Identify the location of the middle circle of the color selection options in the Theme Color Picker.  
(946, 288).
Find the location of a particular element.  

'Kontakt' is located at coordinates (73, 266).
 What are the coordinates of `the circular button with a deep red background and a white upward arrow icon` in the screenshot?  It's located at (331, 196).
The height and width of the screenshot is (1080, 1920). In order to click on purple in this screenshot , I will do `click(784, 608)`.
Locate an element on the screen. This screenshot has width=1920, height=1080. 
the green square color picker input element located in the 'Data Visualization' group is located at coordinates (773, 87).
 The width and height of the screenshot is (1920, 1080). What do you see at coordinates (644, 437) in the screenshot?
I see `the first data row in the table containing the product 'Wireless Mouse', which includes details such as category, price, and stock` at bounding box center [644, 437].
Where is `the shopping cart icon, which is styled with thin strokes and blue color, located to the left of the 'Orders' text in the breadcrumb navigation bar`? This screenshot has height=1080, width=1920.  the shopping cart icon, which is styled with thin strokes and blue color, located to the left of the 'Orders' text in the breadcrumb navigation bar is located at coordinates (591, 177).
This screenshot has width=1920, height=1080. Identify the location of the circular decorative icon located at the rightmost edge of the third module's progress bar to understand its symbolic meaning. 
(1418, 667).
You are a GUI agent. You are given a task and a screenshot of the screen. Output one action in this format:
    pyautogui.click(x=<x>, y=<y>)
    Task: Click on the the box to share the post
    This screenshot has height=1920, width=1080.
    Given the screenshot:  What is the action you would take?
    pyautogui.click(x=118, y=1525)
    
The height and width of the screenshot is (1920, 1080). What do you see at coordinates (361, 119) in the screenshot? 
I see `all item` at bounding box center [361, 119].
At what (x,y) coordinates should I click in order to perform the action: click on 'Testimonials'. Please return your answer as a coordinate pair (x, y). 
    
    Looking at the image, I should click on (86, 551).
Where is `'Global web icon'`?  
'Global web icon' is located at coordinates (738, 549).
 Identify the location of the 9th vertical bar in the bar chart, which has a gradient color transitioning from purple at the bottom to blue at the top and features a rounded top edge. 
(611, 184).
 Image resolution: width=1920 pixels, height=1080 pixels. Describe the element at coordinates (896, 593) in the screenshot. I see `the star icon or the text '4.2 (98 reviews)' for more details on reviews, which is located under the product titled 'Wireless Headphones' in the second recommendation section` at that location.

□ □ □ □

> [STATED TASK]: Render the lines of the listing as a Markdown table with the columns "Row" and "Line", starting at the line that contains "At what (x,y)" and ending at the last line of the listing, and omit blank lines.

> [ANSWER IN FULL]:
| Row | Line |
|---|---|
| 1 | At what (x,y) coordinates should I click in order to perform the action: click on 'Testimonials'. Please return your answer as a coordinate pair (x, y).  |
| 2 |     Looking at the image, I should click on (86, 551). |
| 3 | Where is `'Global web icon'`?   |
| 4 | 'Global web icon' is located at coordinates (738, 549). |
| 5 |  Identify the location of the 9th vertical bar in the bar chart, which has a gradient color transitioning from purple at the bottom to blue at the top and features a rounded top edge.  |
| 6 | (611, 184). |
| 7 |  Image resolution: width=1920 pixels, height=1080 pixels. Describe the element at coordinates (896, 593) in the screenshot. I see `the star icon or the text '4.2 (98 reviews)' for more details on reviews, which is located under the product titled 'Wireless Headphones' in the second recommendation section` at that location. |